- Passage -
++++++++++++++++++++

NEW YORK - With "Kevin Can Wait," Kevin James has come home.

Home to the tried-and-true sitcom form with which he thrived for nine seasons on "The King of Queens."

Home to CBS, where "King" enjoyed its long run and where "Kevin Can Wait" arrived this fall (airing at 7 p.m. Mondays).

And home to James' native Long Island, from where his new show originates.

Though set in the New York City borough of Queens, "The King of Queens" was filmed 2,500 miles away in Los Angeles. But for his return to series television, James wanted to be true to his roots. Not even a studio in nearby Queens would satisfy him.

"I said, 'If I can do my show on Long Island, then I'll do it,'" he explains.

As its robust audience already knows, "Kevin Can Wait" centers on a Long Island husband and father named Kevin who, newly retired from the police force, finds himself to be an unwitting invader on the home front.

"My wife (played by co-star Erinn Hayes) has already established what's going on at home," James laughs, "and when you're retired and back home full-time, you're disrupting all that. You can say, 'I'll set the rules now.' But the cement is dry!"

James, 51, was raised in the Long Island hamlet of Stony Brook, and now he's out to capture the feel of working-class Long Island life that, through his own disarming regular-guyness, he embodies both on- and off-camera.

"We want to make Long Island a character in the show, and we're using it for exterior shots," he says. And even though the majority of the action is filmed in multi-camera style on a Bethpage, Long Island, soundstage, James loves knowing that local folks who can readily relate to the show's zany dilemmas comprise each week's studio audience: "I love that energy."

++++++++++++++++++++

(Word and item position data)
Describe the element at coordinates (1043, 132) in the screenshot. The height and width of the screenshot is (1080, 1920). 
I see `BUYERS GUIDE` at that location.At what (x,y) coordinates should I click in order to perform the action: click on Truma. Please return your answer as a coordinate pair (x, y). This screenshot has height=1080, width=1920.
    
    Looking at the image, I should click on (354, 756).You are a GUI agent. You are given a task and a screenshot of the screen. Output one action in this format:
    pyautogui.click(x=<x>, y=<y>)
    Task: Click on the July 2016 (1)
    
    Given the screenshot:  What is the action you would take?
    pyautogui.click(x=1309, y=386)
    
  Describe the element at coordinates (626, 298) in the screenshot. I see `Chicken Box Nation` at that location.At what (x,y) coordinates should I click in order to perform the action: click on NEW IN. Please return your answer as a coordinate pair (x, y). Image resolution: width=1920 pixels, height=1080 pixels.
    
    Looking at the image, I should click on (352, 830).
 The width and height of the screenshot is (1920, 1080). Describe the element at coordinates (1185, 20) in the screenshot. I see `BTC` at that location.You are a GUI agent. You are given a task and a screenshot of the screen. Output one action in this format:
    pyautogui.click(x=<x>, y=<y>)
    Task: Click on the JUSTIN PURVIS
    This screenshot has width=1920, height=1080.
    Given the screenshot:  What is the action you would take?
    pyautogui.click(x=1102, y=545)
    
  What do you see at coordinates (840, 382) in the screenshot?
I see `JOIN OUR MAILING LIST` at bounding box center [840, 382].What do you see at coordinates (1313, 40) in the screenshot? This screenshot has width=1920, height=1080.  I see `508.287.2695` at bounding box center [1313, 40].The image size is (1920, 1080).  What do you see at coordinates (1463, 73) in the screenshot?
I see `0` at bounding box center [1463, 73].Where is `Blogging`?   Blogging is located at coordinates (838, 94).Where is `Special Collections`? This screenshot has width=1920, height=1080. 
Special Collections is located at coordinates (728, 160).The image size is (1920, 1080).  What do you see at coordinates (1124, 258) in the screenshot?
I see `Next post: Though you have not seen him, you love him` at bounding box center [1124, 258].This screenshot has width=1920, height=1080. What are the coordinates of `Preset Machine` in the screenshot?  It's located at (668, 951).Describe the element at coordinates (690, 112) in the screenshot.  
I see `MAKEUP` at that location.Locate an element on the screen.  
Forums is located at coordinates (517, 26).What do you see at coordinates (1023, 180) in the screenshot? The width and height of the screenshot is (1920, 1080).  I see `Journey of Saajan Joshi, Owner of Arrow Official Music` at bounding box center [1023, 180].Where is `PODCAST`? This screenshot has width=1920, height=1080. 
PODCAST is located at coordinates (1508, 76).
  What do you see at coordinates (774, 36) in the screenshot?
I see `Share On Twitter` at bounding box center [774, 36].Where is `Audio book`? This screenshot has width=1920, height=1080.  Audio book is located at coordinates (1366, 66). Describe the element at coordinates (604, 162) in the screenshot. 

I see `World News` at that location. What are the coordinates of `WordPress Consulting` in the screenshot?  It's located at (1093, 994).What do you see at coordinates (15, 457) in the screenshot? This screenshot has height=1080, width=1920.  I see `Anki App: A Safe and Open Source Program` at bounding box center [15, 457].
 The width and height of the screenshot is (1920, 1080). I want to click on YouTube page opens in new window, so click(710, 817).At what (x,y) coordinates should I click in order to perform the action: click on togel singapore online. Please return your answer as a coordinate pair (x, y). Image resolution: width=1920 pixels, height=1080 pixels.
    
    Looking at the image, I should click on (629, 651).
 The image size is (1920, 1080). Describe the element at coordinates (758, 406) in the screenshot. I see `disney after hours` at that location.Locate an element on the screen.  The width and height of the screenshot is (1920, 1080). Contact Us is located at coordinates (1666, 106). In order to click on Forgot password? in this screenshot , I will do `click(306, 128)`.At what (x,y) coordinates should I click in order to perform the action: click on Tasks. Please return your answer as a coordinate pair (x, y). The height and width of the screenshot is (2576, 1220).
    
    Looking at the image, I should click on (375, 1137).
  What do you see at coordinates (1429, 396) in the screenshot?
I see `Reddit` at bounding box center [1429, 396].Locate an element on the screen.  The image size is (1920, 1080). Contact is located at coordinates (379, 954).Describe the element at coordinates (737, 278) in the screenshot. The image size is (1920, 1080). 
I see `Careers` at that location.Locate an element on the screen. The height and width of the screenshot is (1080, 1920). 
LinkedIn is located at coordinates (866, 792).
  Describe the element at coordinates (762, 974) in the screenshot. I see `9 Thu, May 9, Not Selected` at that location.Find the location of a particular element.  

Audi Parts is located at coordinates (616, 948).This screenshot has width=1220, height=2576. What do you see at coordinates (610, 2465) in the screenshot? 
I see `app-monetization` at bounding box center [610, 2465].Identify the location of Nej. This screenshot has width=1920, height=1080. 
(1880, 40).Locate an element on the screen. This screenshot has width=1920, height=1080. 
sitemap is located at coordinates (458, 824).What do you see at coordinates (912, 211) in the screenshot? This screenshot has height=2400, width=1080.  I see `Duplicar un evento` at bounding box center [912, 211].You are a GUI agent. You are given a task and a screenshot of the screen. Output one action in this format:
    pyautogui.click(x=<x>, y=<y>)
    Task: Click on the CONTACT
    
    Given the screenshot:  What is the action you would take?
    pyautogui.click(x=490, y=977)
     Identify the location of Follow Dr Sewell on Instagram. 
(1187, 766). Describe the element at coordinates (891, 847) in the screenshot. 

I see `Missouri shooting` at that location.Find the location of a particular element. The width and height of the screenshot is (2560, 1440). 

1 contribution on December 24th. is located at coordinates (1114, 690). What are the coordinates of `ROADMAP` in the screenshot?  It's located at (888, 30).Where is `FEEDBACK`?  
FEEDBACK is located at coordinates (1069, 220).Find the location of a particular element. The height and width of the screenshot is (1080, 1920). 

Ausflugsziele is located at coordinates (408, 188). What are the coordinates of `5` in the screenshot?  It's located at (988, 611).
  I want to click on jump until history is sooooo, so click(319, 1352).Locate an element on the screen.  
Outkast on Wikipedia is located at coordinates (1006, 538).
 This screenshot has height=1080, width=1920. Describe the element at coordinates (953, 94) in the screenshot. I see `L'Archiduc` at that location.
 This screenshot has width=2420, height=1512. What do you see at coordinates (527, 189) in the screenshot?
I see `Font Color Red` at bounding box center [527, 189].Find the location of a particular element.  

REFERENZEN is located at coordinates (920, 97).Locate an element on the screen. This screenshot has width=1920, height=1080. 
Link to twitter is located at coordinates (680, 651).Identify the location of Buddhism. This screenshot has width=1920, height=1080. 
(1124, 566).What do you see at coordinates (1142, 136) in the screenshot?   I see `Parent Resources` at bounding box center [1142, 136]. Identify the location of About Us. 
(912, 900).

++++++++++++++++++++

- Goals -
1. Please copy the article on Kevin James starting with "Home to the" and going on through "would satisfy him.", substituting "comedy" for "sitcom".
2. Continue the article on Kevin James and "Kevin Can Wait" after its final sentence.

- Expected results -
1.
Home to the tried-and-true comedy form with which he thrived for nine seasons on "The King of Queens."

Home to CBS, where "King" enjoyed its long run and where "Kevin Can Wait" arrived this fall (airing at 7 p.m. Mondays).

And home to James' native Long Island, from where his new show originates.

Though set in the New York City borough of Queens, "The King of Queens" was filmed 2,500 miles away in Los Angeles. But for his return to series television, James wanted to be true to his roots. Not even a studio in nearby Queens would satisfy him.

2.
Clearly, James has gained a measure of experience in how to be the boss yet still relax. This is in marked contrast to the rising young standup who scored his first sitcom back in 1998.

"On 'The King of Queens,' I showed up as this green kid who tried to control things," he recalls. "You get so panicked, constantly looking over your shoulder, checking if we're gonna get canceled. This time, my fingerprints are all over it - writing, wardrobe, everything - but I'm also having fun. I want this show to connect, because I love it. But I've done it already, and we had a great run."

Maybe history is repeating itself. In any case, CBS didn't wait long to give "Kevin Can Wait" a full-season order.

But even with popular acceptance, James knows better than to clear his shelves for Emmys and other shiny hardware. In 2006, James' portrayal of a parcel delivery guy sharing a Queens household with his wife and her aging father snagged the show its lone Emmy nomination.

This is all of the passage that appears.